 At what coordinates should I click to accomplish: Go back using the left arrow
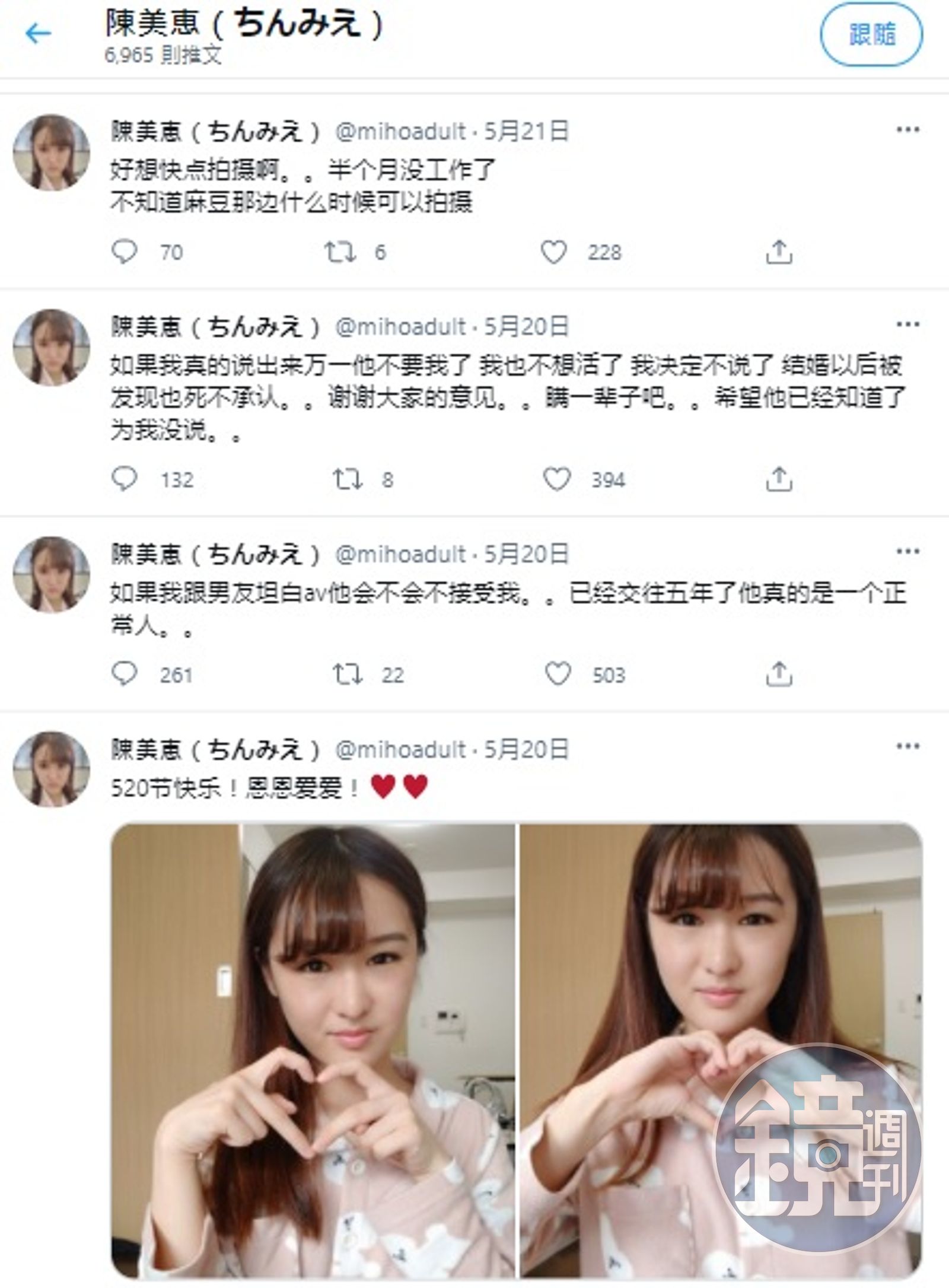tap(38, 34)
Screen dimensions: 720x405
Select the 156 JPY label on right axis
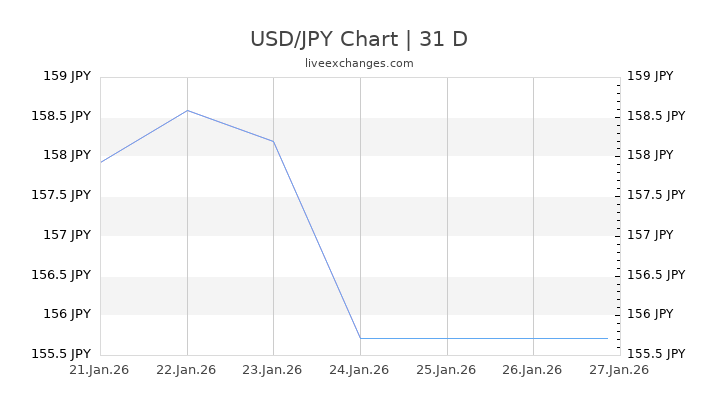coord(650,314)
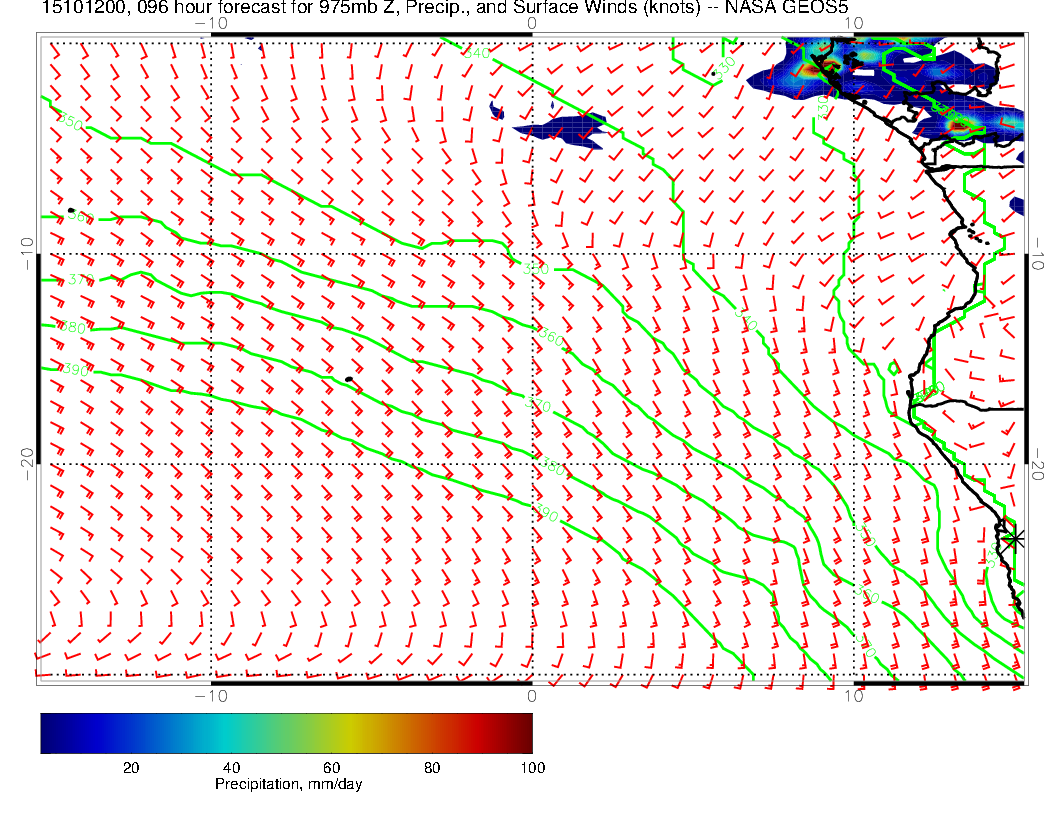Click the black island dot in the map center-left

[x=348, y=379]
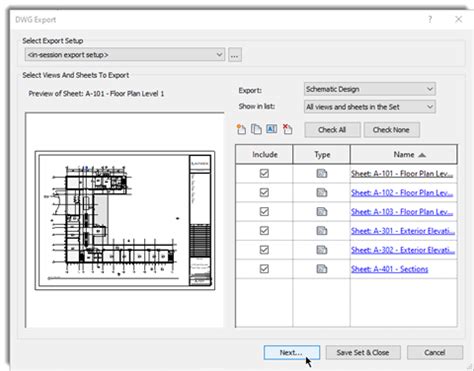Click the sheet type icon for A-401 Sections

(x=322, y=269)
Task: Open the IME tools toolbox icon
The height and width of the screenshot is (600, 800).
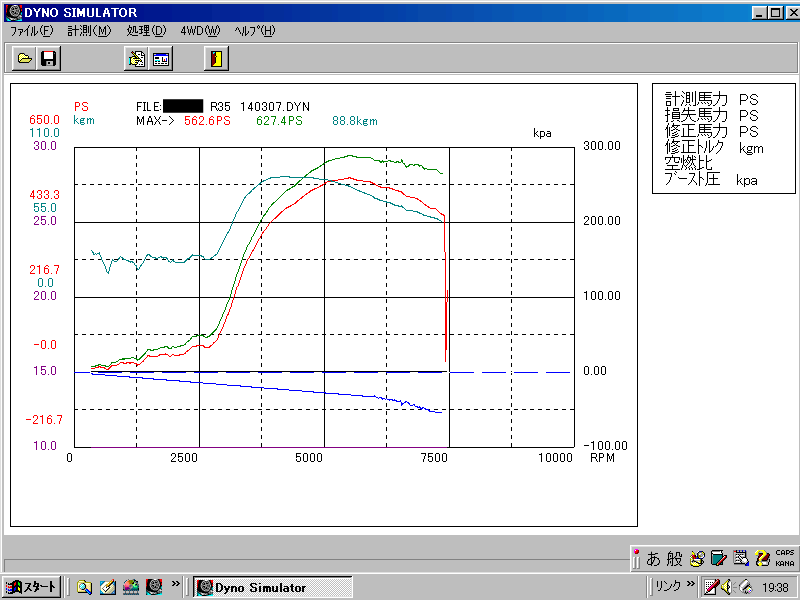Action: tap(699, 558)
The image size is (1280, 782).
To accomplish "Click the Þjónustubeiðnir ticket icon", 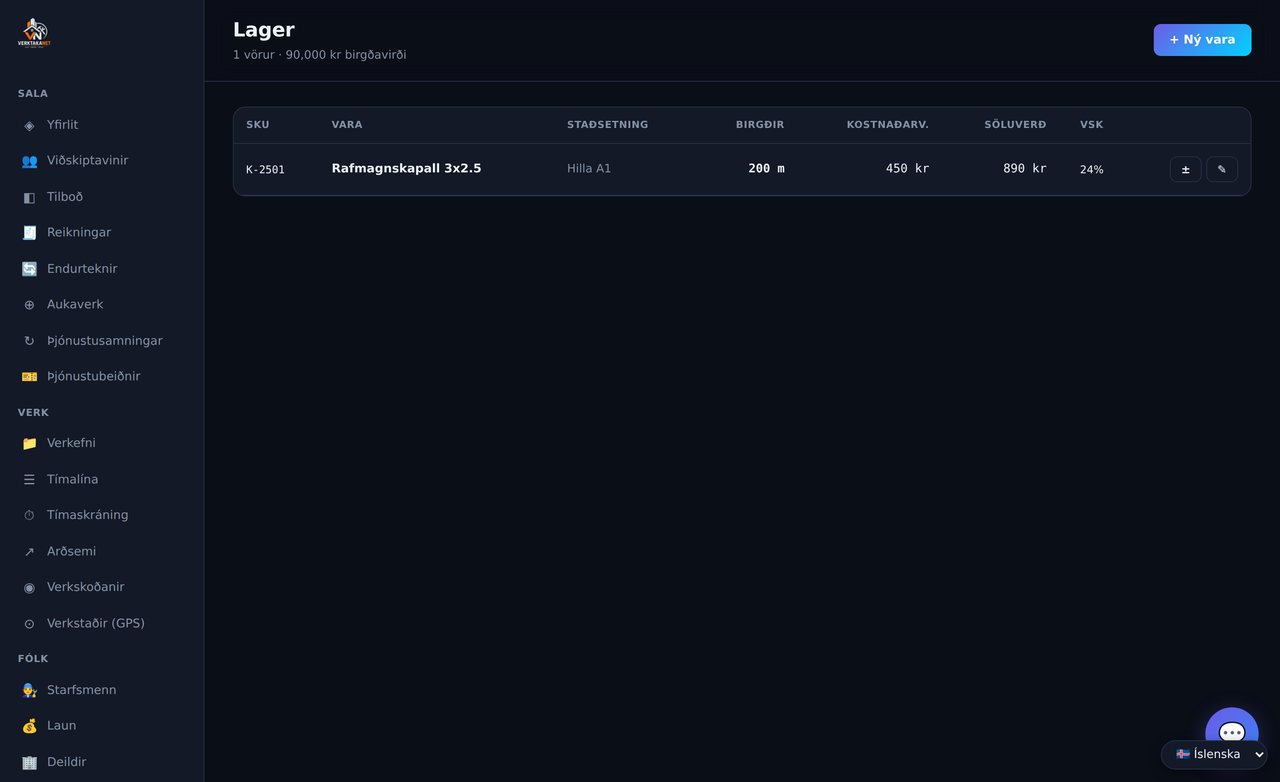I will 29,377.
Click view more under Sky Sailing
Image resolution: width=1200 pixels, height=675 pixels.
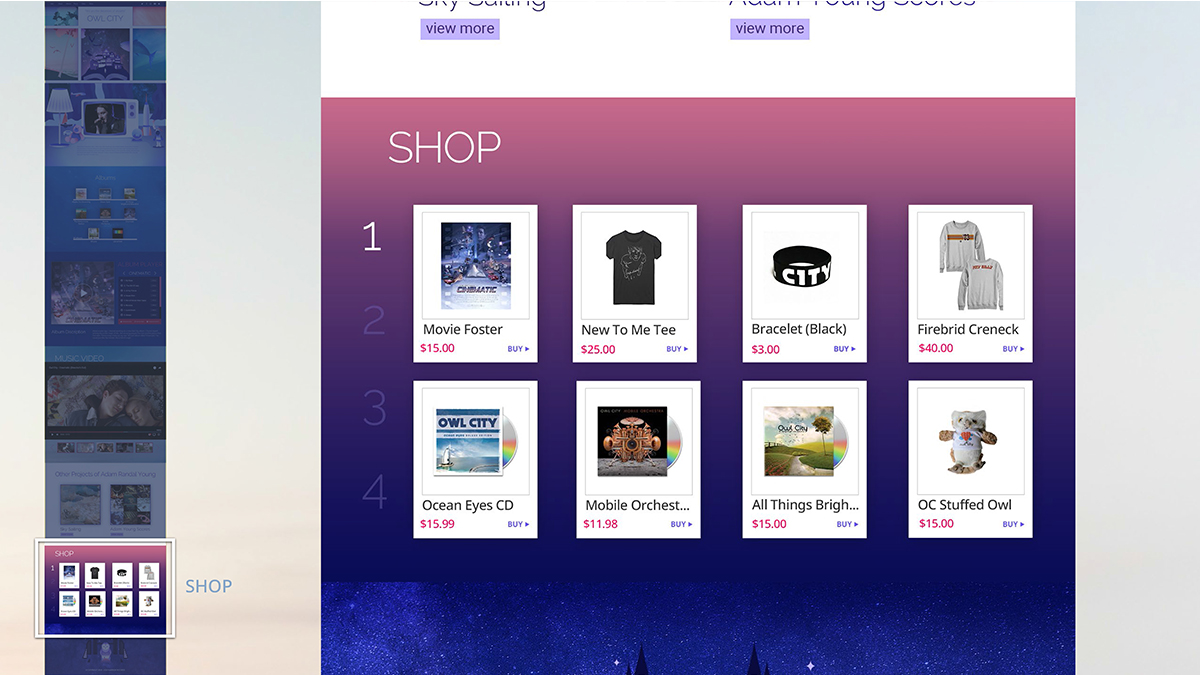[x=460, y=29]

• [Task directions]: Once the line containing "Image resolution: width=1200" is found, write it out exactly along with every line after it through the end of the listing, excluding pictures.

• [Task output]:
Image resolution: width=1200 pixels, height=675 pixels.
[x=460, y=29]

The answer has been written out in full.